Photo-Fenton treatment of emerging pollutants in municipal wastewater using nanocatalysts: A sustainable approach

Municipal wastewater is an intricate matrix containing pharmaceuticals, pesticides, personal care products, endocrine disruptors, antibiotics, and microplastics, which persist owing to low biodegradability and resistance against conventional treatment processes such as sedimentation, biological oxidation, and coagulation. Advanced oxidation processes are promising alternatives, the photo-Fenton reaction being a green option as it can generate hydroxyl radicals under UV or solar irradiation. Recent progress in nanotechnology has improved the activity, stability, and recyclability of nanostructured catalysts in photo-Fenton systems by designing them with greater activity, stability, and recyclability.

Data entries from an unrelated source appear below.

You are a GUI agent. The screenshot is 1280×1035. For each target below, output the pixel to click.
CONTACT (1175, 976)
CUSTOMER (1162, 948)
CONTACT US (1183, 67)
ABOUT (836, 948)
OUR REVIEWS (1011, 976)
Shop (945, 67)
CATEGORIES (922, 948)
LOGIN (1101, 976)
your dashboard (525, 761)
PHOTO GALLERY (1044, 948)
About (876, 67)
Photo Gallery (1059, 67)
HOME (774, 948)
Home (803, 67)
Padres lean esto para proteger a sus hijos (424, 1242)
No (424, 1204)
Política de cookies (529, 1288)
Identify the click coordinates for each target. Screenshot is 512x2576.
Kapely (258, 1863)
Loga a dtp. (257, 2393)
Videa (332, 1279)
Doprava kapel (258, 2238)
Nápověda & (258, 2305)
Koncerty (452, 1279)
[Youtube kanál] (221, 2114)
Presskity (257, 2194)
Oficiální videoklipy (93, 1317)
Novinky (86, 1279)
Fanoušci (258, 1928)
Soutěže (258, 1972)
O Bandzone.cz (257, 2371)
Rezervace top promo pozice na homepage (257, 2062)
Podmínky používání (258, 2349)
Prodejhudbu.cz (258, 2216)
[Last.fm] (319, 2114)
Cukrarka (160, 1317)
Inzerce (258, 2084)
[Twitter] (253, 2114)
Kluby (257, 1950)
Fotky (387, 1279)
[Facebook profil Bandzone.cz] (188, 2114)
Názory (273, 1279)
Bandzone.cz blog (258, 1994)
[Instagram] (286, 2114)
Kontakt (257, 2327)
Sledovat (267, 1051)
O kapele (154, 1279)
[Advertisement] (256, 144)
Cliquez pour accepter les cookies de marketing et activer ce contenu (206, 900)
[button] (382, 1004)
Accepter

This review critically discusses nanostructured catalysts like doped and hybrid metal oxides, carbon-based composites, and magnetic nanoparticles, and their mechanisms, selectivity toward pollutants, and efficiency in municipal wastewater treatment. Specific focus is laid on solar-powered systems and multiconstituent nanocatalysts, reducing energy costs and making recovery accessible for reuse. Photo-Fenton nanocatalysis, being applied in wastewater treatment, is aligned with global sustainability objectives, namely SDG 6 (Clean Water and Sanitation) and SDG 12 (Responsible Consumption and Production). Some of the challenges, however, are in the spotlight, like deactivation of the catalysts, secondary toxicity, cost considerations, and regulatory authorization. The future involves direction in the form of bio-inspired catalyst design, hybridization with membrane or bioprocess, and digital optimisation technology adoption for enhanced efficiency. By merging material innovation with sustainable engineering, nanocatalyst-enhanced photo-Fenton treatment is a paradigm shift for municipal wastewater treatment.